This recipe came to me from a friend named Roberta. I have made a few changes, because that is what I do. They will be noted so that you can make the original recipe, if you prefer. I did not ask Roberta if I could adapt and publish this recipe, so, bygones Roberta.

This would be a great activity to do with kids because it is simple, and can be made quick-and-easy or slow-and-craftsy.

Just mix wet and dry. Easy Peasy.

It is not messy. It makes a lot of biscuits so not only will your dog love you, but you can also cozy up to the neighbourhood dogs and (not literally!) their owners – because who else do you actually SEE these days.

Makes a ton of dry dough…
…That really begs to be mixed by hand.

One more note. My dog is a super fussy eater. He is suspicious of food. Rarely accepts a treat from anyone but us and often refuses things I expect him to like. So when Roberta brought a charmingly wrapped bag of these for my dog, I anticipated a socially awkward moment when Farley turned up his nose. But he gobbled them up. In short, chances are very good your dog will like these, though they don’t include traditionally appetizing doggy ingredients except for a small amount of peanut butter.

I could prattle on for yonks, I suppose, but I am not selling anything here, and the salient facts are now stated so lets get to it.

INGREDIENTS

3 cups whole wheat flour

2 cups quick oats

1/4 cup wheat germ (I consider this optional)

1/2 tsp salt (Roberta’s recipe uses garlic powder, but garlic is not recommended for dogs)

1 + 1/4 cups water

1/3 cup creamy peanut butter

1 large egg.

OPTIONAL GLAZE (Not part of Roberta’s recipe)

1 Tbsp (heaped) smooth peanut butter

2 Tbsp hot water

METHOD

Preheat oven to 275 degrees

Mix all dry ingredients in a large mixing bowl.
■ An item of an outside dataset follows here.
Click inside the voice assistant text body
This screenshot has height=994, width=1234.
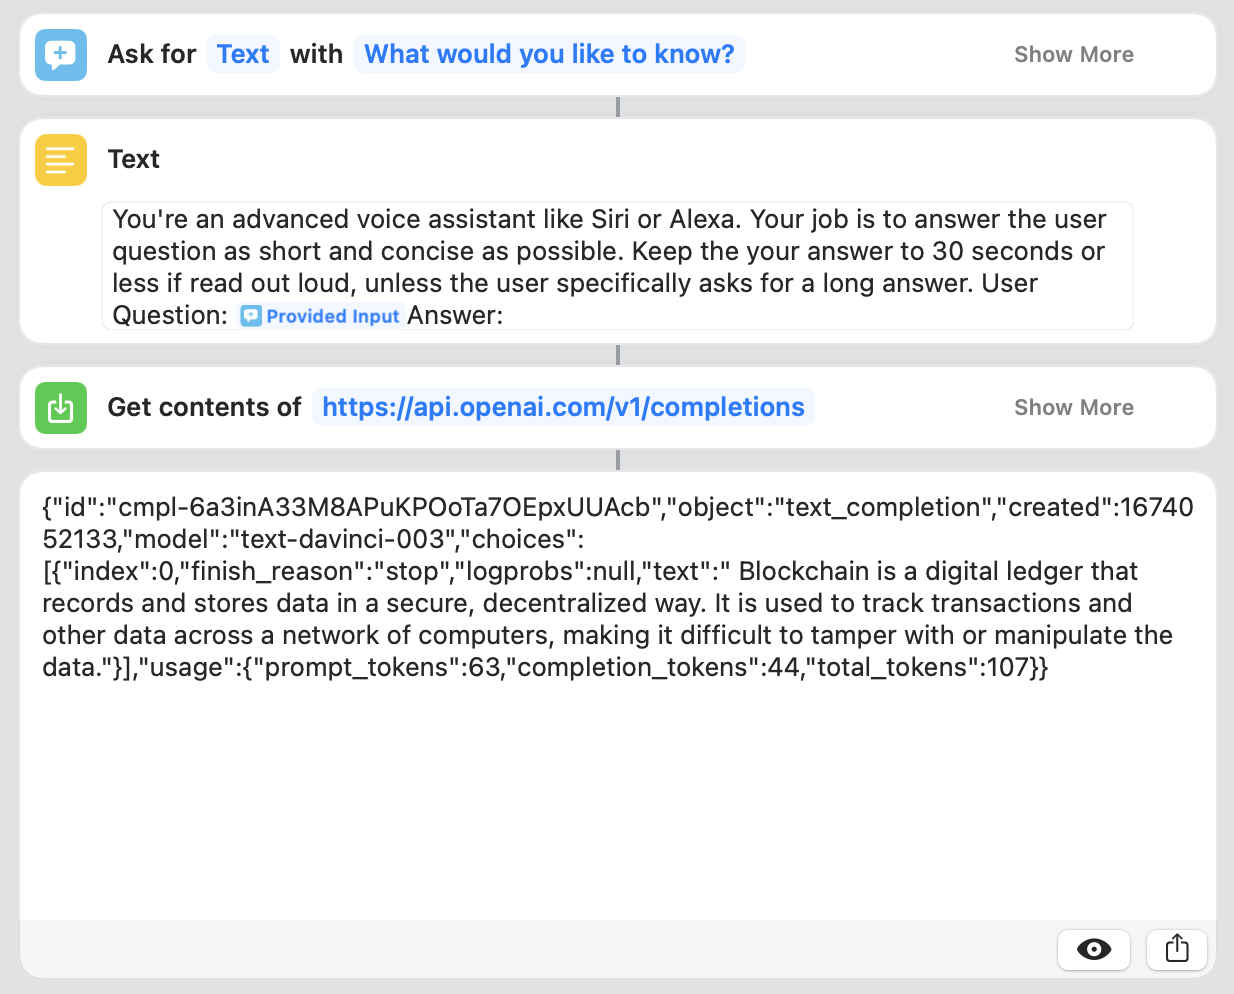coord(617,266)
Now, blend the wet ingredients in a blender.

Add wet to dry and mix well, first with a spatula, and eventually with your hands, as the dough is dry and stiff.

Roll out half of dough on a lightly floured board to about 1/2 cm thickness.

Cut to size-according to the size of your pooch.

You can use a fancy cookie cutter – a bone, a squirrel? – but I just trim off the rough edges, cut the sheet into rectangles of an appropriate size for my 7 kilo dog, and then use my fingers to pinch them into an approximation of a dog bone. As shown below…

1. Pinch middle of rectangle with both thumbs and both index fingers.
2. Use one index finger to press lightly on the pinch point.
3. Use both thumbs to slightly flatten and spread ends to look a bit like a bone (or a lot like a bowtie!)

Now with regard to the glaze. I have a lot of time on my hands, and I thought these biscuits would benefit from an extra burst of peanut butter flavour. So I mixed peanut butter and hot water into a thin slurry and dabbed it on the top of the cookies with a pastry brush.

A little PB and some hot water dabbed on before baking makes a tasty dry glaze.
Note use of parchment.

One hour in the oven on parchment paper, then cool and store in an airtight container for three days (immediate supply) and freeze or gift the rest. Let me know how your dog likes them please.

The finished product. One of three sheets produced from this recipe.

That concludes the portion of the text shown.